You've made a new field _listArr which seems to store the same data as _listMap.   Around line 106 should there be an extra line added, similar to what you have done at line 62?
     _listMap.put(new Integer(lsid), lst);
+    _listArr.add(lst);

It would also be good to add a comment explaining why you're forcing the ListData objects to be serialised in the same order they were read in.



Lastly, can you make your changes with respect to the latest code from trunk?  Your original change seems to be from prior to svn r805492 .  Try composing the patch using "svn diff" or "git diff".  Patch/diff files are easier to manage.
Comment 6 ashokkumar755 2009-10-22 01:25:07 UTC
Hi Josh,
Thanks for replying. I'll try to give the requested information in the appropriate format shortly.  But in the meanwhile to clear up your understanding of the problem I will re-state it again:

1. ListLevel.java: 
   Only issue here is in the toByteArray() method, field grpprlPapx need to be 
   copied before grpprlChpx into buf. Please ignore any other changes that you 
   found in the code.

2. ListTables.java 
   Here again the only problem I faced is with multiple lists, Word was not 
   displaying the lists consistently it was showing bullets and formatting from 
   the first list (in LSTF/LVLF records) for most of the other lists. This I 
   found out while testing is caused due to re-ordering of LSTF/LVLF records 
   when using a HashMap. With the ArrayList (as the order is preserved) the 
   Word is displaying all the lists as expected.

Lastly I am using source takens out of poi-src-3.5-FINAL-20090928.zip.

Thanks Again.
Comment 7 ashokkumar755 2009-10-22 01:26:22 UTC
Hi Josh,
Thanks for replying. I'll try to give the requested information in the appropriate format shortly.  But in the meanwhile to clear up your understanding of the problem I will re-state it again:

1. ListLevel.java: 
   Only issue here is in the toByteArray() method, field grpprlPapx need to be 
   copied before grpprlChpx into buf. Please ignore any other changes that you 
   found in the code.

2. ListTables.java 
   Here again the only problem I faced is with multiple lists, Word was not 
   displaying the lists consistently it was showing bullets and formatting from 
   the first list (in LSTF/LVLF records) for most of the other lists. This I 
   found out while testing is caused due to re-ordering of LSTF/LVLF records 
   when using a HashMap. With the ArrayList (as the order is preserved) the 
   Word is displaying all the lists as expected.

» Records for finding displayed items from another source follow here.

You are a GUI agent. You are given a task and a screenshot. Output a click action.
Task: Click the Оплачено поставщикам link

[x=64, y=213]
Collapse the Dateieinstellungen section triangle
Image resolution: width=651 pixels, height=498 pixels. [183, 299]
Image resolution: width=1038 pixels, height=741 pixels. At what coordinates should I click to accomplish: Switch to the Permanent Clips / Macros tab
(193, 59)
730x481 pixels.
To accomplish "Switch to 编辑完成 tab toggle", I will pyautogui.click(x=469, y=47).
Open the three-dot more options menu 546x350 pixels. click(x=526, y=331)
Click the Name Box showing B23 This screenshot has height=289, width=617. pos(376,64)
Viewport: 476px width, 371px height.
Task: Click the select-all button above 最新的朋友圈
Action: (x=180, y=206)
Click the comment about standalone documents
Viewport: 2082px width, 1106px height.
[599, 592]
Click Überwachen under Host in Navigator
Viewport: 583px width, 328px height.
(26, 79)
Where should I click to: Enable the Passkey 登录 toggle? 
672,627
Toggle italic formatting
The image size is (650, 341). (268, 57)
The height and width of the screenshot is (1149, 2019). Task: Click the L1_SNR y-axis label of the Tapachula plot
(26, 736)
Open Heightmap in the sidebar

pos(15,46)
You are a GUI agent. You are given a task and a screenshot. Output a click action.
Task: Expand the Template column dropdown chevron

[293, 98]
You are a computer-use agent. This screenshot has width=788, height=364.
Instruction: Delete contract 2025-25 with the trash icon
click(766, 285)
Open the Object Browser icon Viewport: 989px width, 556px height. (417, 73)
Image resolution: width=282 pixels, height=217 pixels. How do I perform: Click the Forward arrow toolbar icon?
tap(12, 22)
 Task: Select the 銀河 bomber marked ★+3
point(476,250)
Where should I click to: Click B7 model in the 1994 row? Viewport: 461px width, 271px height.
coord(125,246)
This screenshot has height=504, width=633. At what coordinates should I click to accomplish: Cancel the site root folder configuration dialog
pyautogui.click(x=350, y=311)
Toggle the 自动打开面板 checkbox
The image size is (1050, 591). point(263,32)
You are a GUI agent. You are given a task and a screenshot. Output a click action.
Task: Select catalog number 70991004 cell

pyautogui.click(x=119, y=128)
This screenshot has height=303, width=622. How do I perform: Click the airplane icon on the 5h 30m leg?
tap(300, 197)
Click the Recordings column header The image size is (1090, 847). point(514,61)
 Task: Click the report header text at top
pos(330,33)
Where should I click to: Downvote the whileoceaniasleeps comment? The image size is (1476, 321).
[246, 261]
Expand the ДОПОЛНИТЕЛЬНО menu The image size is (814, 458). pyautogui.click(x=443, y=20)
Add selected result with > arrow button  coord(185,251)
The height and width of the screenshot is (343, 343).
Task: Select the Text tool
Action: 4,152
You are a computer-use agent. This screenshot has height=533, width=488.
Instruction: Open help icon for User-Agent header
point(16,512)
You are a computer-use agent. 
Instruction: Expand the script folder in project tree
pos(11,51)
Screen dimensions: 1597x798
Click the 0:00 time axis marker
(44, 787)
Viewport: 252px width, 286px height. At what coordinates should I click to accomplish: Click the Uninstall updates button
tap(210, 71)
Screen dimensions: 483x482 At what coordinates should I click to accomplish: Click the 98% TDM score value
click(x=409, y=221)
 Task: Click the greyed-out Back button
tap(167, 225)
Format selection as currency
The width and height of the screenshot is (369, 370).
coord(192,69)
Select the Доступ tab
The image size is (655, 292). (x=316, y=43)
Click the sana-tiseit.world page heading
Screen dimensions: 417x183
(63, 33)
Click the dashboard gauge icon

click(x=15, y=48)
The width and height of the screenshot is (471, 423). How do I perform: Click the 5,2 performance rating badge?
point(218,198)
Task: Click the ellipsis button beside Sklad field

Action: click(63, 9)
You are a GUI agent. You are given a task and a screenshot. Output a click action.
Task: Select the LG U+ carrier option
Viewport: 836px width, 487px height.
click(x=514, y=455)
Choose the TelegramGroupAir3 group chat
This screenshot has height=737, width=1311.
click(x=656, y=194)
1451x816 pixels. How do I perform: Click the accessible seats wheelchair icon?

Lastly I am using source taken out of poi-src-3.5-FINAL-20090928.zip.

Thanks Again.
Comment 8 Nick Burch 2010-09-20 11:23:14 UTC
I believe this has been fixed in r998943, along with lots of unit tests that seem to show everything working fine.

If the problem still remains, please re-open the bug, and ideally upload a failing unit test that shows the problem.